Генрих Аверьянович! За истекшие десятилетия я Вас видел не раз по телевизору (и в Америке по "60 минут" и в Союзе - я не был в Москве после 88 г.). Я также читал интересмное интервью с Вами недавно в "Известиях". И хотя, конечно, я не всегда был согласен с Вашими высказываниями, сохраняются самые теплые воспоминания о Вас и Вашей семье.
С задушевными пожеланиями - Стив Шабад
*
Дорогой Генрих!
Вот уже сколько дней прошло, а я никак не могу прийти в себя, что-то царапает душу. Не сказал я тебе тех слов, которые сидели, да и сидят во мне, слов соболезнования, утешения... Хотя слова, хоть и искренние, но это только слова. Я привык помогать, а здесь я бессилен. Я видел по телевизору как ты рассматриваешь телеграммы на следующий день после трагедии. Ты был спокоен, даже деловит. Особо отметил соболезнование Путина, хотя великолепно знаешь, что президент зачастую понятия не имеет о том кого приветствует и кому соболезнует. Тебе просто необходимо было обозначить масштаб потери. Как бы извиниться перед людьми за то, что заставляешь их переживать. И ты не был с п о к о е н. Я видел сколько тебе стоило это внешнее спокойствие. Я и сейчас, пишу это письмо и мне трудно сдержать волнение. Я никогда не видел живого Тему. Я знал о нем, ещё маленьком, от тебя, от Кати Чичковой. Я не разделал укоризны, с которой некоторые воспринимали твое непротивление его поездке в Афганистан, его службу в американской армии. Ты понимал, что он рожден познавать, переваривать, осмысливать и рассказывать людям о том, что в самом деле их окружает. Да ты и сам такой! Разве в те беспощадные годы твоя первая встреча с Керенским это на риск? А разве этот баланс между правдой и неотвратимой необходимостью - это не игра со смертью? Разве это не костер, который круглосуточно горит внутри? Да, в те годы мы сначала верили, потом потихоньку начала сомневаться. Потом сомневались уже сильнее. Но включали самогипноз. Иначе мы бы не выжили. Не воспитали бы детей, а ты ещё и внуков. Знаешь, Генрих, - это очень правильная и мудрая фраза: "без меня народ неполный".

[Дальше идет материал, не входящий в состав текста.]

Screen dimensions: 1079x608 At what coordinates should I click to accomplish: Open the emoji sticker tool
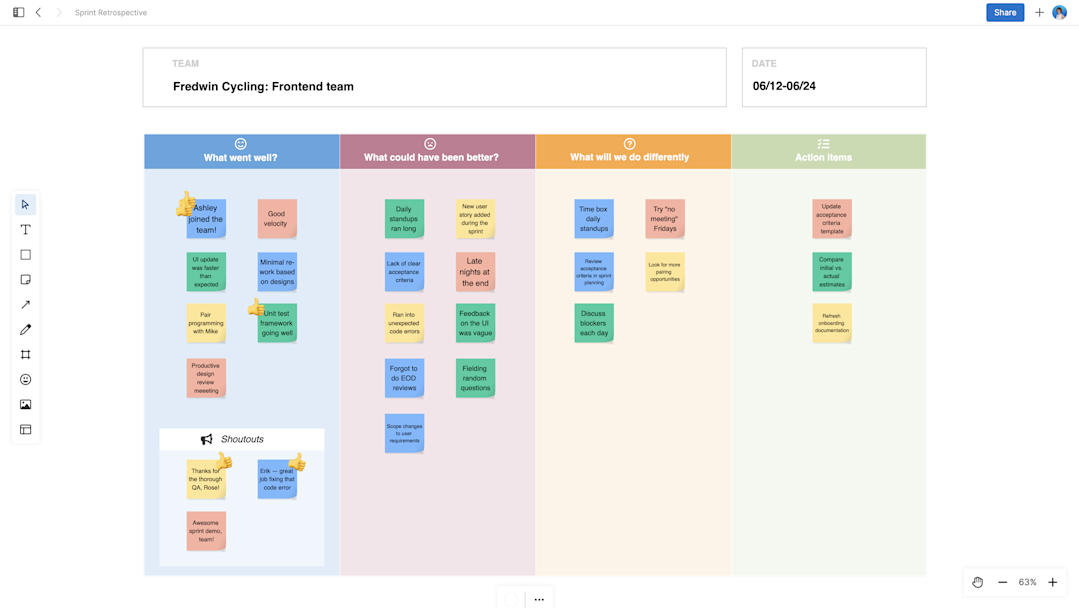25,379
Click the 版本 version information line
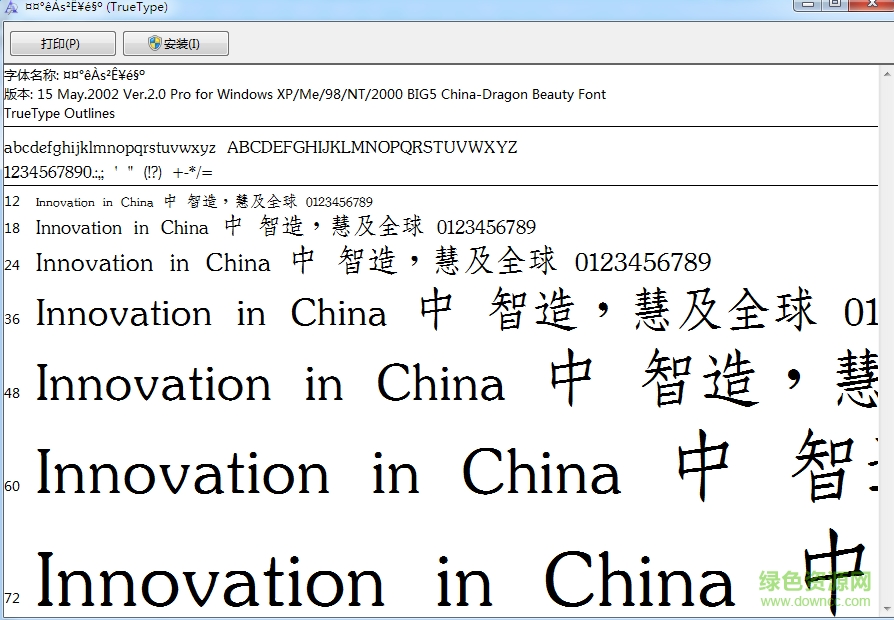 (x=305, y=94)
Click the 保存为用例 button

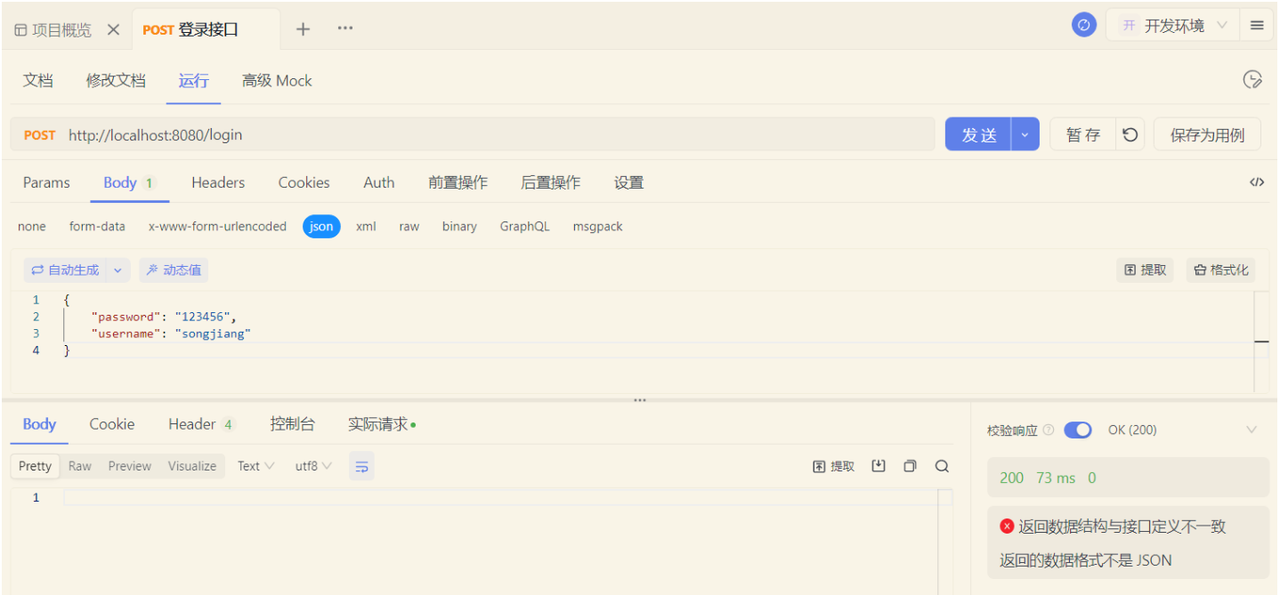(1206, 134)
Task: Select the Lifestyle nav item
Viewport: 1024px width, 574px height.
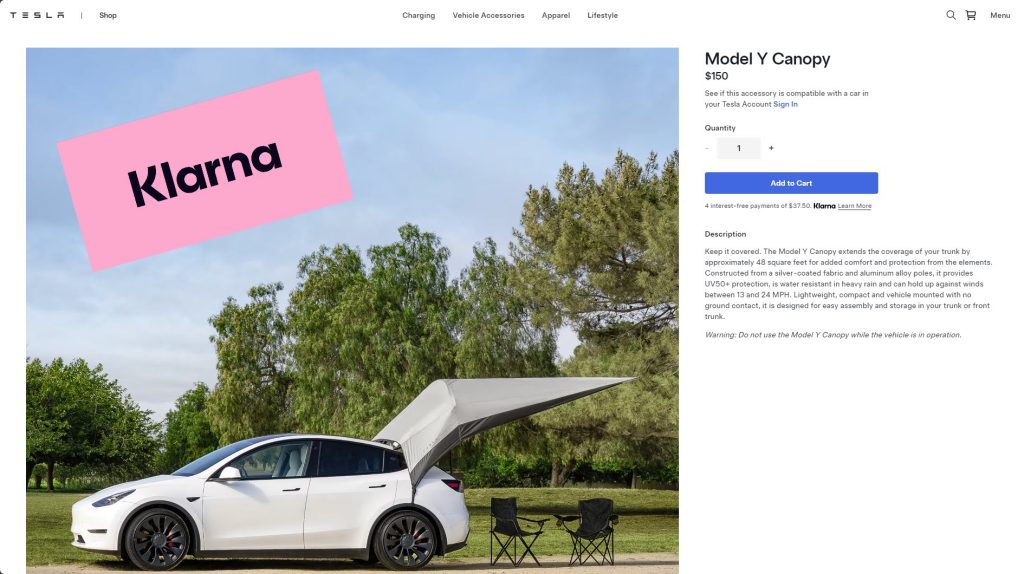Action: (x=602, y=15)
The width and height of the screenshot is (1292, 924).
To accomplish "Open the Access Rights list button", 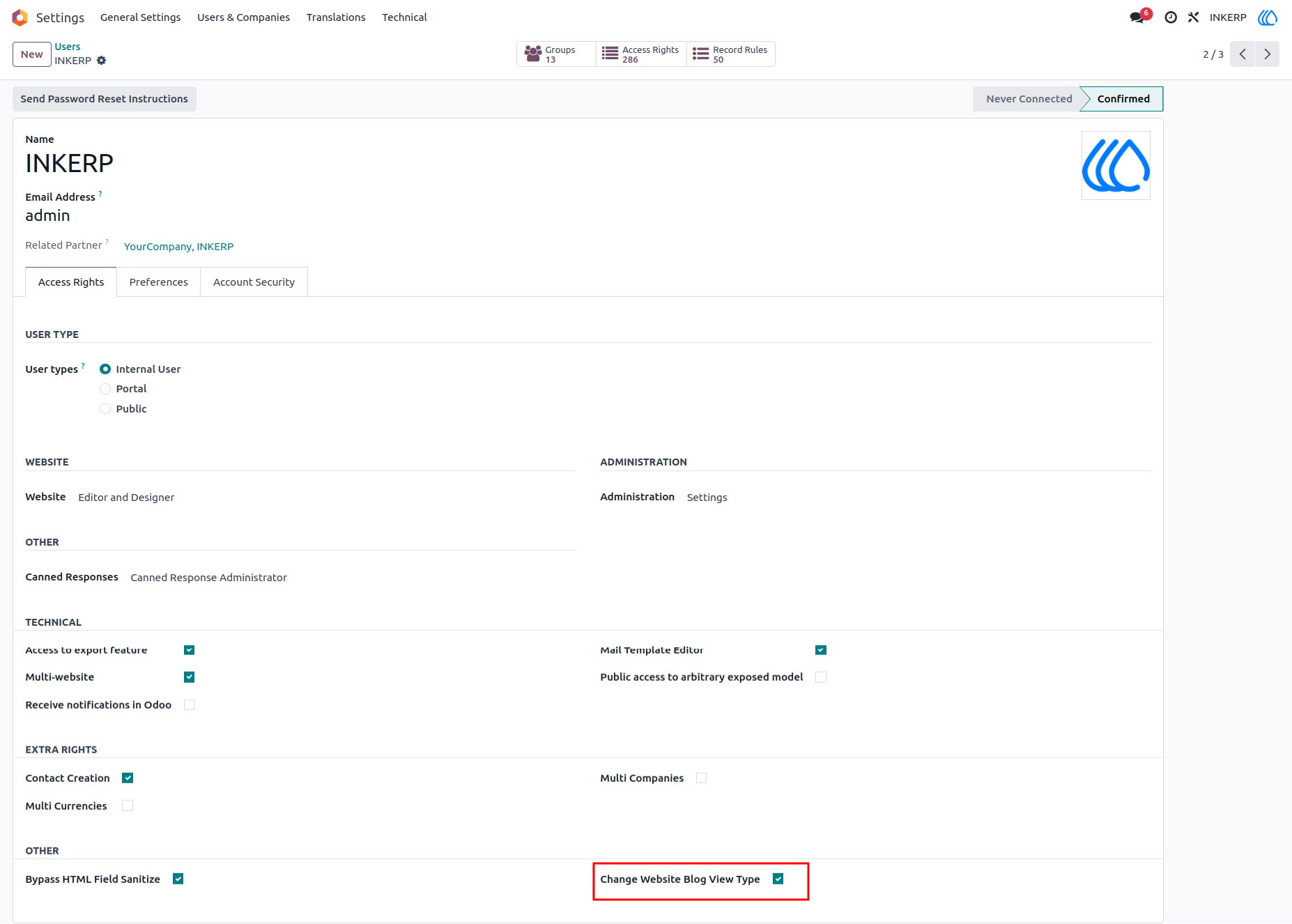I will pos(641,54).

Порой мне было страшно за Артема. Он ведь не бросался безоглядно на пули. Он знал и слышал как они свистят в наше "мирное время". Он и не оглядывался назад. Он смотрел в о к р у г, если можно так сказать. И смотрел бесстрашно. Он знал зачем живет и, а это главное, - знал чего ждут от него честные люди. Вы хорошо его воспитали. Я буду ходить на его могилу.

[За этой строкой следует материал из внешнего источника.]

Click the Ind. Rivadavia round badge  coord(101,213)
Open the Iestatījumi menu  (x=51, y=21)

Дай Вам Бог с женой всего спокойного!
Твой Саша Рейжевский
*
Уважаемый Генрих Аверьянович!
...Я много думал об Артеме. Не сомневаюсь, его память будет достойно увековечена. Но было бы, наверное, несправедливо, если бы все свелось только к фиксации его профессиональных и личных качеств. Как человеку, знавшему Артема лишь за глаза, наблюдавшему его только со стороны, мне, возможно, лучше, чем его близким друзьям и коллегам, видна некая историческая составляющая его журналистско-политического бытия. Речь в данном случае не идет о конкретных публикациях Артема или его телеинтервью, взятых в самых драматических обстоятельствах. Речь идет об историзме его личности и деятельности как таковых.
На мой взгляд, он олицетворял важный этап российского развития в большей мере, чем иные политики с очень громкими фамилиями. Когда осядет пыль эпохи, в восприятии потомков эти политики измельчают. А имя Артема Боровика, наоборот, укрупнится, возможно, даже отчасти мифологизируется, это естественно для яркой личности, в смутные, лихие времена, сохранившей для будущего такие заповеданные общественные ценности, как совесть, честь и нравственность.